MATERIAL FOR THIS TASK Block Start

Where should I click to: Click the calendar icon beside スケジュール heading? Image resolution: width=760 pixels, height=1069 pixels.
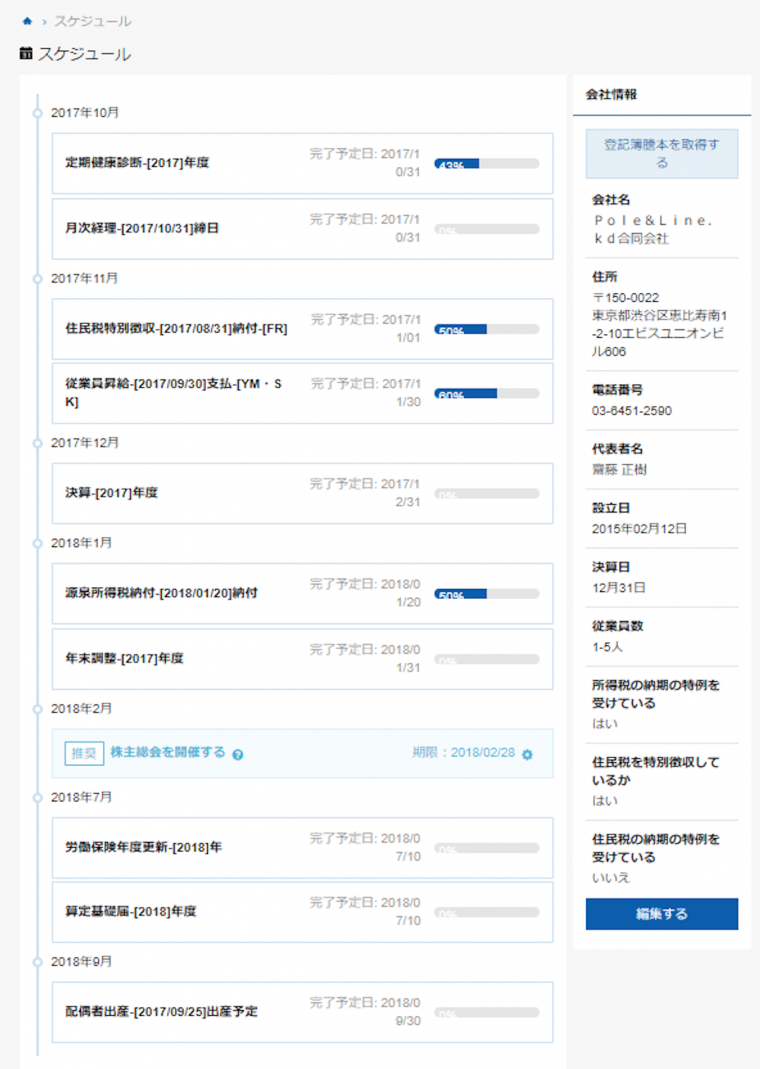(26, 54)
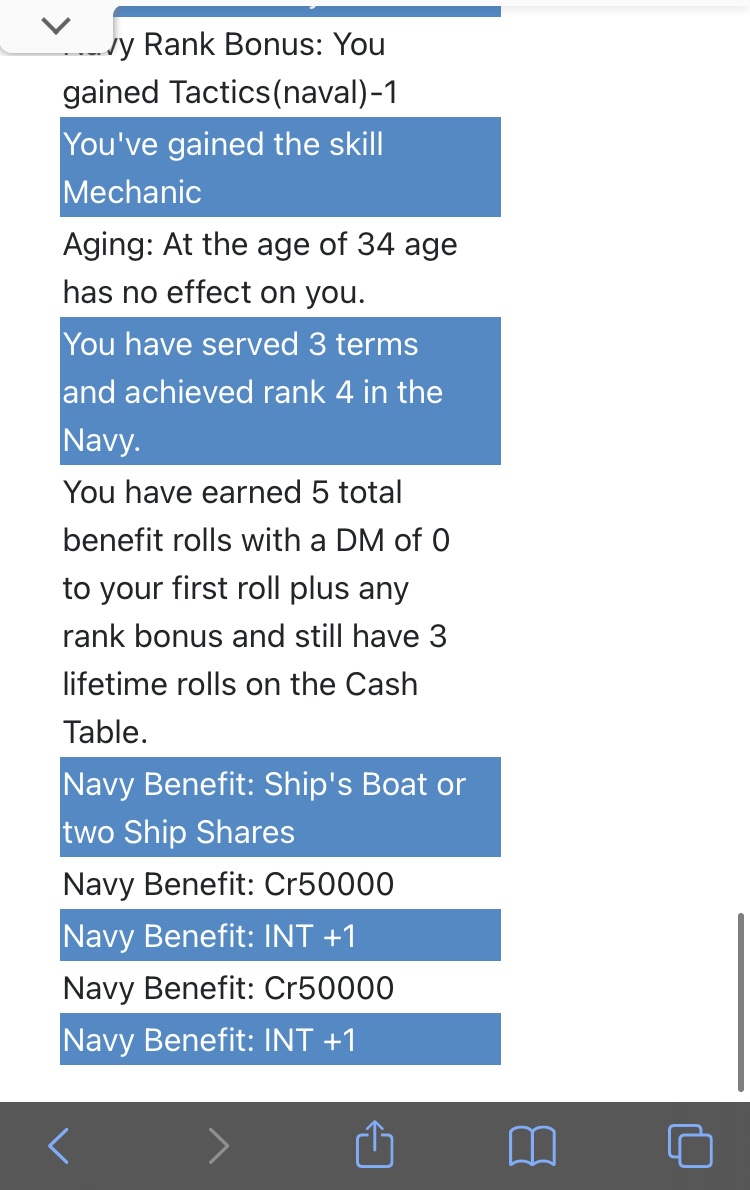Tap the word Navy ending the rank row
750x1190 pixels.
102,440
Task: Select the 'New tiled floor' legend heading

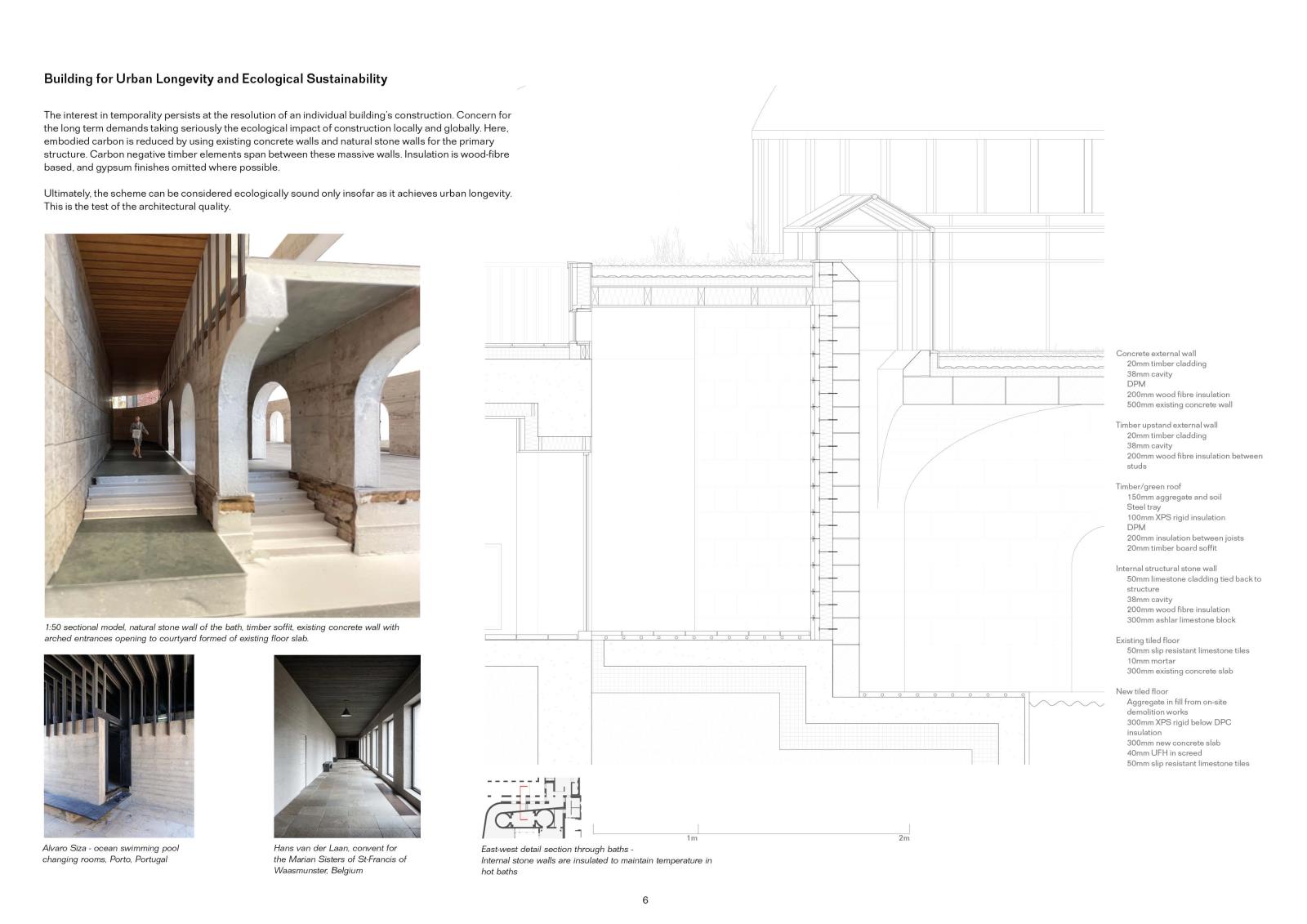Action: (1142, 691)
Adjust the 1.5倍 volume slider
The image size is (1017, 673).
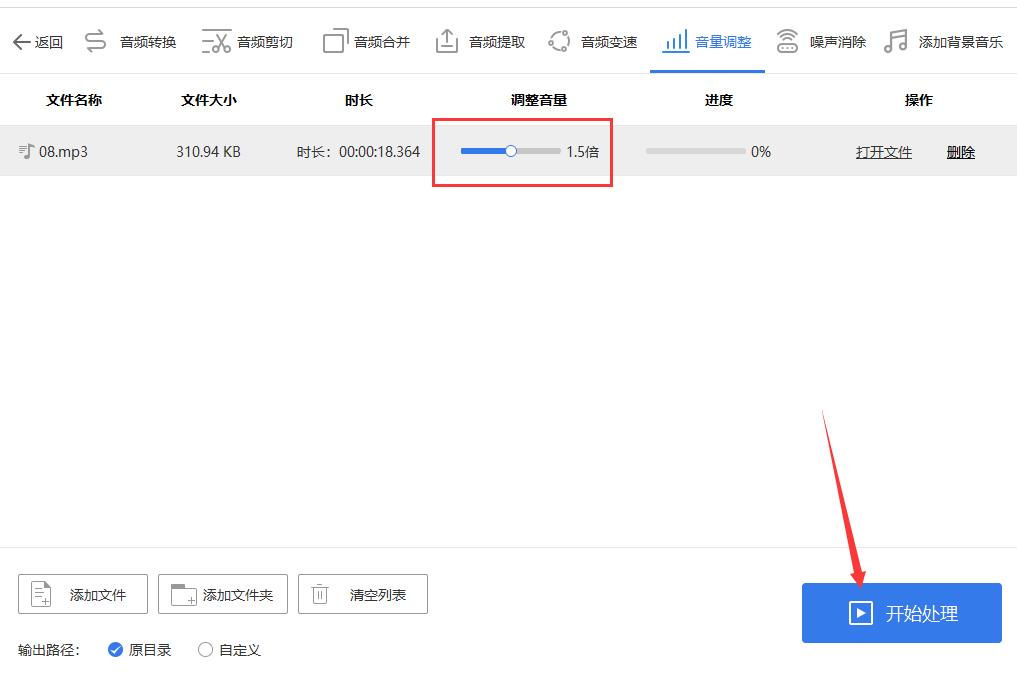coord(510,150)
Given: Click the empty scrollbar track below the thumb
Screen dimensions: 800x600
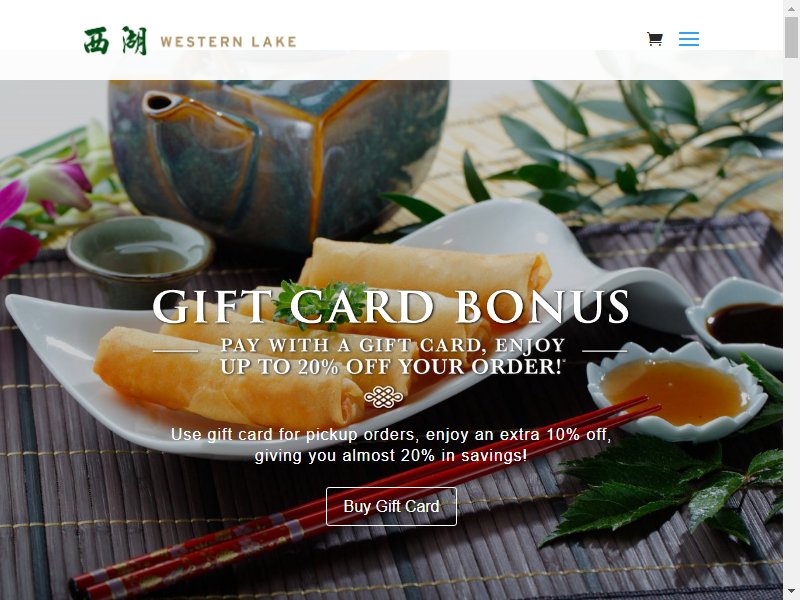Looking at the screenshot, I should [791, 321].
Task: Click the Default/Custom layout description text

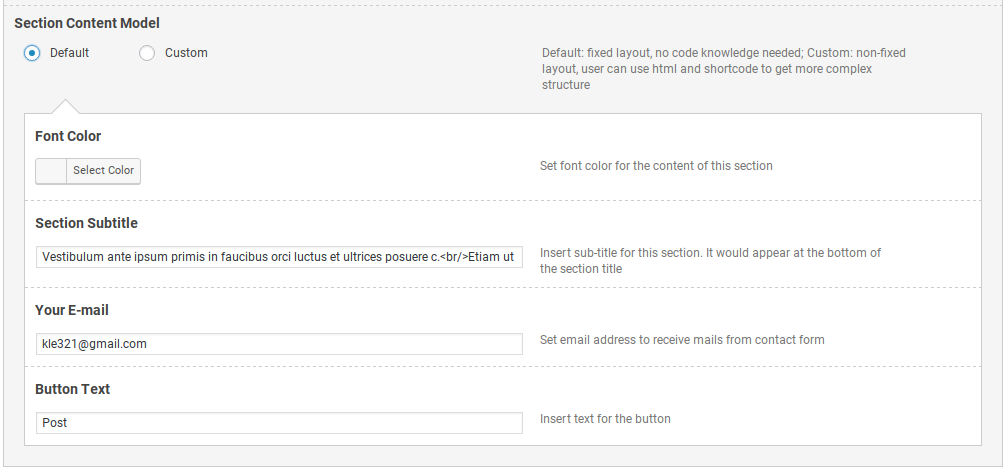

MATERIAL FOR THIS TASK Block End

» PROBLEM TO WORK ON
Since the copy should hold text only, set down each record exactly and leave the pictures out.

» TASK RESULT
Where should I click to: Click the calendar icon beside スケジュール heading? Image resolution: width=760 pixels, height=1069 pixels.
(26, 54)
Tap the word Navy ending the rank row
750x1190 pixels.
102,440
Task: Select the 'New tiled floor' legend heading

Action: (1142, 691)
Adjust the 1.5倍 volume slider
The image size is (1017, 673).
coord(510,150)
Given: Click the empty scrollbar track below the thumb
Screen dimensions: 800x600
Looking at the screenshot, I should [791, 321].
Task: Click the Default/Custom layout description text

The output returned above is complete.